* **PROBLEM TO WORK ON**: Reproduce every record exactly.

------ RECORDED INFORMATION

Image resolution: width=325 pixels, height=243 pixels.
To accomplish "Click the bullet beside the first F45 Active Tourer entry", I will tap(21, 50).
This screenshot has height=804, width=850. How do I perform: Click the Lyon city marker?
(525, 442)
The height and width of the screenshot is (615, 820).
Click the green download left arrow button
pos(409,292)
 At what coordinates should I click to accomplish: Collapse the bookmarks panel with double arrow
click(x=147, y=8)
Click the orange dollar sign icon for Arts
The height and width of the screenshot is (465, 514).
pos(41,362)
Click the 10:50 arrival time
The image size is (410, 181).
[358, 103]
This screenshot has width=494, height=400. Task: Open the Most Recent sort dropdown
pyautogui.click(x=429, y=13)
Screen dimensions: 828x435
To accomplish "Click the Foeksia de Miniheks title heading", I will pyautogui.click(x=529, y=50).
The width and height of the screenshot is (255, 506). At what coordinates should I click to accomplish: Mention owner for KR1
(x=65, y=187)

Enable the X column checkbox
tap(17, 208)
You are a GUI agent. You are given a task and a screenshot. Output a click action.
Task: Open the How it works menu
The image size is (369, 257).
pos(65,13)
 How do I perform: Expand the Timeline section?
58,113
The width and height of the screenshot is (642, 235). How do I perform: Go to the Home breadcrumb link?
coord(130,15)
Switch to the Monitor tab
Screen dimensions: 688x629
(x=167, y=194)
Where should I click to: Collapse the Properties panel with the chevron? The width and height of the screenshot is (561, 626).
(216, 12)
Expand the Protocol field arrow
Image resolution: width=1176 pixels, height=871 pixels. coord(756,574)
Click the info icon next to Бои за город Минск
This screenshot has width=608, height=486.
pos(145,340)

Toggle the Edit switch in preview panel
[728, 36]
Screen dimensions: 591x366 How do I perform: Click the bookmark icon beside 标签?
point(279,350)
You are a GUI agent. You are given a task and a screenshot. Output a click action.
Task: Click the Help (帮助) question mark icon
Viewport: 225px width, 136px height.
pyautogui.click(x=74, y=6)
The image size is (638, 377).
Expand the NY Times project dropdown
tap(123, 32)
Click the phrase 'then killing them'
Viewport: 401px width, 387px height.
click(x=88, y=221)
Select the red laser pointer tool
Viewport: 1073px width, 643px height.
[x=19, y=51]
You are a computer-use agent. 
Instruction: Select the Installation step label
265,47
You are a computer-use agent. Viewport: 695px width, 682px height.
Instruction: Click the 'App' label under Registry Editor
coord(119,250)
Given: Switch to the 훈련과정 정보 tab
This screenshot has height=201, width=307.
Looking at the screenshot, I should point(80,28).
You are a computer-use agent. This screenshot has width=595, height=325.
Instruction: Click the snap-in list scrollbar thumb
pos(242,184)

------------

* **THE ANSWER**:
Image resolution: width=325 pixels, height=243 pixels.
To accomplish "Click the bullet beside the first F45 Active Tourer entry", I will tap(21, 50).
This screenshot has height=804, width=850. How do I perform: Click the Lyon city marker?
(525, 442)
The height and width of the screenshot is (615, 820).
Click the green download left arrow button
pos(409,292)
 At what coordinates should I click to accomplish: Collapse the bookmarks panel with double arrow
click(x=147, y=8)
Click the orange dollar sign icon for Arts
The height and width of the screenshot is (465, 514).
pos(41,362)
Click the 10:50 arrival time
The image size is (410, 181).
[358, 103]
This screenshot has width=494, height=400. Task: Open the Most Recent sort dropdown
pyautogui.click(x=429, y=13)
Screen dimensions: 828x435
To accomplish "Click the Foeksia de Miniheks title heading", I will pyautogui.click(x=529, y=50).
The width and height of the screenshot is (255, 506). At what coordinates should I click to accomplish: Mention owner for KR1
(x=65, y=187)

Enable the X column checkbox
tap(17, 208)
You are a GUI agent. You are given a task and a screenshot. Output a click action.
Task: Open the How it works menu
The image size is (369, 257).
pos(65,13)
 How do I perform: Expand the Timeline section?
58,113
The width and height of the screenshot is (642, 235). How do I perform: Go to the Home breadcrumb link?
coord(130,15)
Switch to the Monitor tab
Screen dimensions: 688x629
(x=167, y=194)
Where should I click to: Collapse the Properties panel with the chevron? The width and height of the screenshot is (561, 626).
(216, 12)
Expand the Protocol field arrow
Image resolution: width=1176 pixels, height=871 pixels. coord(756,574)
Click the info icon next to Бои за город Минск
This screenshot has width=608, height=486.
pos(145,340)

Toggle the Edit switch in preview panel
[728, 36]
Screen dimensions: 591x366 How do I perform: Click the bookmark icon beside 标签?
point(279,350)
You are a GUI agent. You are given a task and a screenshot. Output a click action.
Task: Click the Help (帮助) question mark icon
Viewport: 225px width, 136px height.
pyautogui.click(x=74, y=6)
The image size is (638, 377).
Expand the NY Times project dropdown
tap(123, 32)
Click the phrase 'then killing them'
Viewport: 401px width, 387px height.
click(x=88, y=221)
Select the red laser pointer tool
Viewport: 1073px width, 643px height.
[x=19, y=51]
You are a computer-use agent. 
Instruction: Select the Installation step label
265,47
You are a computer-use agent. Viewport: 695px width, 682px height.
Instruction: Click the 'App' label under Registry Editor
coord(119,250)
Given: Switch to the 훈련과정 정보 tab
This screenshot has height=201, width=307.
Looking at the screenshot, I should point(80,28).
You are a computer-use agent. This screenshot has width=595, height=325.
Instruction: Click the snap-in list scrollbar thumb
pos(242,184)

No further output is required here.